=== EXERCISE ===
A verbatim copy of the lines from the one with "[4inkjets on Twitter] (47, 2356)" through the final line below is required; print it and nothing else.

=== RECORDS FOR THE EXERCISE ===
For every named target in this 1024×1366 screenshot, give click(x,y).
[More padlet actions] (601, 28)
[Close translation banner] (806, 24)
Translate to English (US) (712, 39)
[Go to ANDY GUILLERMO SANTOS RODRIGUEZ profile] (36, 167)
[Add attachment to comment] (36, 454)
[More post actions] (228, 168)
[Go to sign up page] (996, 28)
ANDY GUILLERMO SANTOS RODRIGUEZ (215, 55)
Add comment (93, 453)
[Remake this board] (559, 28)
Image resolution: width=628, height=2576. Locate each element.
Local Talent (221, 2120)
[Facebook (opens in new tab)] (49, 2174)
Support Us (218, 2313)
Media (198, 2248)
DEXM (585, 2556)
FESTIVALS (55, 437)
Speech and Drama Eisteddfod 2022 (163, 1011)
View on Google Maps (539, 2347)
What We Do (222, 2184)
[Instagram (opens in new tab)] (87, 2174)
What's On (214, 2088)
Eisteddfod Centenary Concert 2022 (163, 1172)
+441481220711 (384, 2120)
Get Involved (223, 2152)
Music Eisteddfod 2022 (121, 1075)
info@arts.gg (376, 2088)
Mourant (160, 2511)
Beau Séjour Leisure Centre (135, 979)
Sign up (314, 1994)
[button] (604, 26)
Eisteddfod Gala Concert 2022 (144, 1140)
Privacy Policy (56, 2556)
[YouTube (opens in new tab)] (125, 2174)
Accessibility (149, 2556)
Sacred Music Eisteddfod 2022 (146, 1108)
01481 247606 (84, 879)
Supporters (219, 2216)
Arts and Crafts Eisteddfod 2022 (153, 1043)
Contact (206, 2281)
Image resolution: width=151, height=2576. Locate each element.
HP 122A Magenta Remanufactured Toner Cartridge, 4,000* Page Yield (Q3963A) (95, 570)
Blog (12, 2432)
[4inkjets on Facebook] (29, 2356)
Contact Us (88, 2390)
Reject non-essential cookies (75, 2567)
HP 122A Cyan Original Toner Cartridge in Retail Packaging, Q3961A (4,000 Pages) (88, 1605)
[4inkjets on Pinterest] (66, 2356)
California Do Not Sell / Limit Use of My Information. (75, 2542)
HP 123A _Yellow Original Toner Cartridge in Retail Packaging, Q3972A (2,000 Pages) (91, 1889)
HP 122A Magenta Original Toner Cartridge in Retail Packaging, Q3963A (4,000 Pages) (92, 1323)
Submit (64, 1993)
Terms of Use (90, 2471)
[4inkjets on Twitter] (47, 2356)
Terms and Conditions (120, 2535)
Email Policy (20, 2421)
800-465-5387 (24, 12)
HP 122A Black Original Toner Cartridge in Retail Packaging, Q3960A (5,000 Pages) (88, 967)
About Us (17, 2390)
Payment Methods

=== WORKED SOLUTION ===
[4inkjets on Twitter] (47, 2356)
Terms and Conditions (120, 2535)
Email Policy (20, 2421)
800-465-5387 (24, 12)
HP 122A Black Original Toner Cartridge in Retail Packaging, Q3960A (5,000 Pages) (88, 967)
About Us (17, 2390)
Payment Methods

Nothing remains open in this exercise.